■ Direction A: Reproduce the passage of the essay on how conservatives should fight between "Means and Ends" and "you get there.", inclusive.

■ Source text:
■ ■ ■

By Dan McLaughlin
Friday, April 12, 2024
‘Why can’t we fight the way they do?” This is the
eternal cry of the civilized man at war, the policeman walking the beat — and
the political conservative. There’s an answer, and it goes beyond the moral
injunctions that “we’re better than they are” or “we shouldn’t sink to their
level.” It is also this: We’re fighting for different things, with different
people. So of course our methods must be different. The reasons are not
only moral; they are practical. They should be considered even by those who
reject all appeals to morality in politics.
In any form of conflict, there are two basic principles
that constrain your strategy and your tactics: Your ends affect the means you
choose, and you can only select strategies and tactics that are appropriate to
the troops at your disposal.
Means and Ends
In conflict — whether it be war, litigation, politics, or
some other form of contest — you can’t answer the question “how shall we fight”
without first answering the question “what are we fighting for?”
It’s not that the ends justify the means (although the ends always inform the
justification of means); it’s that the ends you seek dictate the means that can
help you get there.
Consider: Israel fights in a different way from Hamas for
a number of reasons, but a major one is that Israel is fighting to preserve its
civilization; Hamas is happy to see everything burn. It approaches war with
different goals, and that recommends different means. In the Civil War, the
Union was restrained in some ways by its desire to end the war with the whole
nation restored, including the South; the Confederacy was restrained in other
ways by fighting to preserve slave plantations that would lose their entire
enslaved workforce if they fell even temporarily into Union hands.
The same is true in the law. Prosecutors may be more
interested in building a large case against a number of defendants, and less in
the fate of one individual defendant. That defendant’s lawyer is focused
entirely on his client, will approach the case differently, and may find ways
to exploit the prosecutor’s devotion to a broader picture. Similarly, you
handle a civil case differently if you’re looking to score a big contingency
fee, or to make social change through the courts, or to defend a corporate client’s
bottom line, or to vindicate your client’s good name, or to blacken your
adversary’s public reputation through lawfare. The goals dictate the tactics.
To answer the question “How should conservatives fight?”
therefore, we should first ask: What is it that we fight for? What
do conservatives, and the Right more broadly, want from politics?

■ ■ ■

[Word and item position entries]
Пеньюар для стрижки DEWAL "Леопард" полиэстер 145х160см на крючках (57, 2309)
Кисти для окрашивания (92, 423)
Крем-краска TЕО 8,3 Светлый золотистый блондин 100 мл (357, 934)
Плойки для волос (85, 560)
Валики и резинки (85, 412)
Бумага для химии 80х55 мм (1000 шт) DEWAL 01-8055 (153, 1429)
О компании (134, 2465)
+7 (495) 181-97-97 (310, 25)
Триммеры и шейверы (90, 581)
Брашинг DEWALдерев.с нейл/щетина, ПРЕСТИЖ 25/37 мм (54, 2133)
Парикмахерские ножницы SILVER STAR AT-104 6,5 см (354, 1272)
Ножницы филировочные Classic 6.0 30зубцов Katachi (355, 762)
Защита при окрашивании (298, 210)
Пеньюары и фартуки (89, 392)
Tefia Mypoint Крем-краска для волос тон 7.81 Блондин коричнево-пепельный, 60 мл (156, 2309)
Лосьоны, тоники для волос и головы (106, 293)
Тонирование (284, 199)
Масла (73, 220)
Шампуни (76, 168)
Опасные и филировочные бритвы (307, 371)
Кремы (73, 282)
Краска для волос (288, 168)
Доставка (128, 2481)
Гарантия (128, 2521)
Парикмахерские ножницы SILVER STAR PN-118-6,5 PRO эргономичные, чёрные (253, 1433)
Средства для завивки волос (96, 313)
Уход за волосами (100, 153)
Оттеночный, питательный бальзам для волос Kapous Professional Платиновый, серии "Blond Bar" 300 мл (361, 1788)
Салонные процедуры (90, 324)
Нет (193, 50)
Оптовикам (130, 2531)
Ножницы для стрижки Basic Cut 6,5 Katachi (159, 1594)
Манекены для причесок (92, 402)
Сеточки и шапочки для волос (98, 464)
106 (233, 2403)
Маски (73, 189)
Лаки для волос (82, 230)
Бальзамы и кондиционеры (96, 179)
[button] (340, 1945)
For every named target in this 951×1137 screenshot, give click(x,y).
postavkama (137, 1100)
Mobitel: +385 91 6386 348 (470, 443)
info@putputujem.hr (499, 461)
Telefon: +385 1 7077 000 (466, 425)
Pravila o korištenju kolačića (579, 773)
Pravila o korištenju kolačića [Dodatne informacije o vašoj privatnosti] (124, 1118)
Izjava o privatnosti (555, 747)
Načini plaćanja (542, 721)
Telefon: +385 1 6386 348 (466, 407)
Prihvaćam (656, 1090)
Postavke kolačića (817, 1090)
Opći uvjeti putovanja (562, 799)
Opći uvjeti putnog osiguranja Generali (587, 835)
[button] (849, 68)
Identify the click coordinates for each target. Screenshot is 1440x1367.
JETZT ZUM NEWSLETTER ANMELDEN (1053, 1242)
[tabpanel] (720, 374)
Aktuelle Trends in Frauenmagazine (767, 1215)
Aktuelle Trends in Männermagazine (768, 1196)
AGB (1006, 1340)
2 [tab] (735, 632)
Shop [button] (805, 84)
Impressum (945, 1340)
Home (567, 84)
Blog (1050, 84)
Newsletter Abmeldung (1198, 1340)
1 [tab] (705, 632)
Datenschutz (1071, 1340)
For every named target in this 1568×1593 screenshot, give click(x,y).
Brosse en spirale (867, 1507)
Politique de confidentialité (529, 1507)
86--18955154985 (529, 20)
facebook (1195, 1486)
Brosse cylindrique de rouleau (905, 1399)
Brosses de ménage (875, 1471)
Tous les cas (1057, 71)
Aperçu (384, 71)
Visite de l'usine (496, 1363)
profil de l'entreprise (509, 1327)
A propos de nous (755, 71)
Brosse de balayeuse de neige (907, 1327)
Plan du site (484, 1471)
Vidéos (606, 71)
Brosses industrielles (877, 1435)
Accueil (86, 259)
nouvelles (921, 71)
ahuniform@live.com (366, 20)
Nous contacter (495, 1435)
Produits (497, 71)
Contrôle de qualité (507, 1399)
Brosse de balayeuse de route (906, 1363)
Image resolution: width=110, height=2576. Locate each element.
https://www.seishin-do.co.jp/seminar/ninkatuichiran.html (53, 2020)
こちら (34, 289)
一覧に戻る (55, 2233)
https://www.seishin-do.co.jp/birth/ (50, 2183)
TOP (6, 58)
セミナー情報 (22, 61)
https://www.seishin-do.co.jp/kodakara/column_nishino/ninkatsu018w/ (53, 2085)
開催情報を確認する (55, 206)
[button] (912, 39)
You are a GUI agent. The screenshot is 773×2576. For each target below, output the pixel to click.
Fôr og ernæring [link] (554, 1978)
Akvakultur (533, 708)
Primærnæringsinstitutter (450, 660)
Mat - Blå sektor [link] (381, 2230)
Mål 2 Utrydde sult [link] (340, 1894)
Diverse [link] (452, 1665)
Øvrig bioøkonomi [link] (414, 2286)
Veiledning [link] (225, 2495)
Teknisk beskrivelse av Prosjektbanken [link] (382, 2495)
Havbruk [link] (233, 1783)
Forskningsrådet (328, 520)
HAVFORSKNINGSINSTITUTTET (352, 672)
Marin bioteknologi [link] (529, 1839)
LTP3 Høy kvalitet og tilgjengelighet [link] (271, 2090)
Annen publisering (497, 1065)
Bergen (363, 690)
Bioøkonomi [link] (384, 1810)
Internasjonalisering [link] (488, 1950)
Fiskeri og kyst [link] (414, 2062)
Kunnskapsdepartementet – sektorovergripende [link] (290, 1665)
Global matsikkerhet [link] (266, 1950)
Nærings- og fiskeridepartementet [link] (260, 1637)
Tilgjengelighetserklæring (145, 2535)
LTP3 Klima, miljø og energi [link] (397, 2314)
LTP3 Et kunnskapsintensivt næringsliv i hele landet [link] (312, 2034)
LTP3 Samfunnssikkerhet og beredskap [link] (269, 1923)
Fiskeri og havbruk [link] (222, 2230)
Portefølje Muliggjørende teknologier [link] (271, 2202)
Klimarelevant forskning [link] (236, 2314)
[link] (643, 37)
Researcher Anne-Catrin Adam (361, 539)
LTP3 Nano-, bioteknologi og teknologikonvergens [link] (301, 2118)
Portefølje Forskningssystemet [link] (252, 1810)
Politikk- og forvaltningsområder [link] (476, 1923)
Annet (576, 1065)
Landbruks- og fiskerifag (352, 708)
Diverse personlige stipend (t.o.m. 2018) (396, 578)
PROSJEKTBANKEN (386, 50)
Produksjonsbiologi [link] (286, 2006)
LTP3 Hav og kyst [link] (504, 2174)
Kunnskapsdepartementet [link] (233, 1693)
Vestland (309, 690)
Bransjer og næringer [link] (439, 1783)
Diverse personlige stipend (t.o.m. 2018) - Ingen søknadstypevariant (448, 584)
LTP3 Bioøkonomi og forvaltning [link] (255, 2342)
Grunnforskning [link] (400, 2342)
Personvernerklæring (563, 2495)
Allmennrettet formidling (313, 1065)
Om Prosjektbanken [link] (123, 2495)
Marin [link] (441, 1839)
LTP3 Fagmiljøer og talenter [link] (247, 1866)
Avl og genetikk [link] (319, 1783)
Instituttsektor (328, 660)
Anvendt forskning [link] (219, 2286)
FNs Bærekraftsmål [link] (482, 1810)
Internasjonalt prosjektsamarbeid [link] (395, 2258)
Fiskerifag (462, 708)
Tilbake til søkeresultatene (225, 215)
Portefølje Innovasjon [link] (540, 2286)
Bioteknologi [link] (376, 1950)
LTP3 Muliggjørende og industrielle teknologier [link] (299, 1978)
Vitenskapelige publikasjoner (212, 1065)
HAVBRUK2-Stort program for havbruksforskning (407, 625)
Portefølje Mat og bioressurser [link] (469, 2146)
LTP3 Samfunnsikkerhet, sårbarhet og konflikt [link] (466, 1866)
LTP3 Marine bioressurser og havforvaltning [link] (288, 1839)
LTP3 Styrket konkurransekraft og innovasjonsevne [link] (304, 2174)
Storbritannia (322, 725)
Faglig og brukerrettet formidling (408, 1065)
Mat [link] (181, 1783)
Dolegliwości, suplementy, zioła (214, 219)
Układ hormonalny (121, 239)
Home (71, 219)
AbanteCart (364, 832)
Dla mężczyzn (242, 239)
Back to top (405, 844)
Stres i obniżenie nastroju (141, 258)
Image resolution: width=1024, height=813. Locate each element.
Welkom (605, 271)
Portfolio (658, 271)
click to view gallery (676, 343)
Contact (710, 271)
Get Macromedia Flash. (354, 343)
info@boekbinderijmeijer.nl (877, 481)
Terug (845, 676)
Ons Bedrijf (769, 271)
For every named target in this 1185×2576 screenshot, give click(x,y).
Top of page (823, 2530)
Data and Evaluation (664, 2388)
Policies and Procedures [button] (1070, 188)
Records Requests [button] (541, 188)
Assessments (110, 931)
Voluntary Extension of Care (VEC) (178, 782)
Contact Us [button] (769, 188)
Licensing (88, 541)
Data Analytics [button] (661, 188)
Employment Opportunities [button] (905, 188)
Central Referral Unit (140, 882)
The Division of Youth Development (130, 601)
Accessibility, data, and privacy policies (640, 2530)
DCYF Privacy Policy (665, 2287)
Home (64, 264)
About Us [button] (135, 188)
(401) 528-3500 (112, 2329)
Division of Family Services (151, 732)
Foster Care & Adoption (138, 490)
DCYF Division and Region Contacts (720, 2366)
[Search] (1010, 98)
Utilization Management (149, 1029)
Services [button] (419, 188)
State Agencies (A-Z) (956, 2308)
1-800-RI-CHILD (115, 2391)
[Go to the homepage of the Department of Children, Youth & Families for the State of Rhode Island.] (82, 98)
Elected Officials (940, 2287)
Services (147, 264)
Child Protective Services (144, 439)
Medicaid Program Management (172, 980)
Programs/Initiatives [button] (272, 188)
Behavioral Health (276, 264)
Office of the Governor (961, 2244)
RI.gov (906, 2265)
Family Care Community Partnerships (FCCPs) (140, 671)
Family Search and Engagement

■ ■ ■

■ Direction B: Output the entries between the lines holding "Защита при окрашивании (298, 210)" and "Кремы (73, 282)", inclusive, as a numbered list with blank lines left out.

■ Result A:
Means and Ends
In conflict — whether it be war, litigation, politics, or
some other form of contest — you can’t answer the question “how shall we fight”
without first answering the question “what are we fighting for?”
It’s not that the ends justify the means (although the ends always inform the
justification of means); it’s that the ends you seek dictate the means that can
help you get there.

■ Result B:
1. Защита при окрашивании (298, 210)
2. Пеньюары и фартуки (89, 392)
3. Tefia Mypoint Крем-краска для волос тон 7.81 Блондин коричнево-пепельный, 60 мл (156, 2309)
4. Лосьоны, тоники для волос и головы (106, 293)
5. Тонирование (284, 199)
6. Масла (73, 220)
7. Шампуни (76, 168)
8. Опасные и филировочные бритвы (307, 371)
9. Кремы (73, 282)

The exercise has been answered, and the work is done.